Text and element pointing records:

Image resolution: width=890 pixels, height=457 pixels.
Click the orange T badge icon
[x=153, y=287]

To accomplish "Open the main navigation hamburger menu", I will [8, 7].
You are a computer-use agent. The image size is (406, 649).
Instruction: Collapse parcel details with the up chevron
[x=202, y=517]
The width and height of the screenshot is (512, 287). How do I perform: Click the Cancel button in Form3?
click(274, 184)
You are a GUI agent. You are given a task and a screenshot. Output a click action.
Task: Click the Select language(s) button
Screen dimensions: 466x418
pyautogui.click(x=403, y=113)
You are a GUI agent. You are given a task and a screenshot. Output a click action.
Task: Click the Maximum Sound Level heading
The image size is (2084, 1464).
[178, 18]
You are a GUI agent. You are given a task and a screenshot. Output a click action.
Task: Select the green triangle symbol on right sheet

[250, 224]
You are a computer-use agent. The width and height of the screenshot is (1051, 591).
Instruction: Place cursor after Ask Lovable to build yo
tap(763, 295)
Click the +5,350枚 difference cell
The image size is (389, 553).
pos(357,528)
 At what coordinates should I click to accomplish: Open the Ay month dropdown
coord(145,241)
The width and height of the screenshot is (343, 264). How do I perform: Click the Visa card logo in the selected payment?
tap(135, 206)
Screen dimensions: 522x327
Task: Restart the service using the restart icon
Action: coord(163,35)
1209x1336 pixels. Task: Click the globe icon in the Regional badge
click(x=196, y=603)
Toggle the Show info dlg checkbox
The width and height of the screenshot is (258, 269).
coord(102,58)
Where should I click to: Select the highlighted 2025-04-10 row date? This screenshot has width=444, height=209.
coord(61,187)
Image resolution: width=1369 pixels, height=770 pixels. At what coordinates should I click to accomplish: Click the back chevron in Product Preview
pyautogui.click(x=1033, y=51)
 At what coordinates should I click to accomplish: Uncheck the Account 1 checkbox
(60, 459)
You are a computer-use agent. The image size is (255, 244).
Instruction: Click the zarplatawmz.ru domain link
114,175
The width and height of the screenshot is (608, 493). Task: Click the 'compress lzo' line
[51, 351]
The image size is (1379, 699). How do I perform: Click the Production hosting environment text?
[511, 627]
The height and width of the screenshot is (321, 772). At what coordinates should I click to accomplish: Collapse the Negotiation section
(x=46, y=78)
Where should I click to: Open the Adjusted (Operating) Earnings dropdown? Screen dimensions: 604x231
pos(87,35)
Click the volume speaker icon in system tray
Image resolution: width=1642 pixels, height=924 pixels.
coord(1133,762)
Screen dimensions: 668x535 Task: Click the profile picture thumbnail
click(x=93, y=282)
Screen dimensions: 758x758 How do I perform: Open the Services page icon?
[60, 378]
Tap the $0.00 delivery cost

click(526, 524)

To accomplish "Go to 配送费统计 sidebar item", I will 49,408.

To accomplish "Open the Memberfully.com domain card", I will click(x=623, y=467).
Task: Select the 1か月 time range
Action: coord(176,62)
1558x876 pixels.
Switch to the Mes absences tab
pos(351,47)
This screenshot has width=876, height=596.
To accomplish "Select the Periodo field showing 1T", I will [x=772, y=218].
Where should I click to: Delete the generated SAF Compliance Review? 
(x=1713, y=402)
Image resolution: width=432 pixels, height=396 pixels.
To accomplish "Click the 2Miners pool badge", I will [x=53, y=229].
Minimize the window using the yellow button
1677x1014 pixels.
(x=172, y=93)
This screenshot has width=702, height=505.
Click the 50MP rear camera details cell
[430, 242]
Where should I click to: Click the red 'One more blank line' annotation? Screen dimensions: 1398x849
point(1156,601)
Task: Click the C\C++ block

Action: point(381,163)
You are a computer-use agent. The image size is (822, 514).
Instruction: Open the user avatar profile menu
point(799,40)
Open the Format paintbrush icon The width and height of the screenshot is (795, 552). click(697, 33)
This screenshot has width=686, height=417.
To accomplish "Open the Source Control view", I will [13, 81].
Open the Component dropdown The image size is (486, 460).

REQUIREMENTS
Pick out and copy every line in the records above that contains the string "Instruction".

ANSWER FOR THIS EXERCISE
Instruction: Collapse parcel details with the up chevron
Instruction: Place cursor after Ask Lovable to build yo
Instruction: Click the zarplatawmz.ru domain link
Instruction: Open the user avatar profile menu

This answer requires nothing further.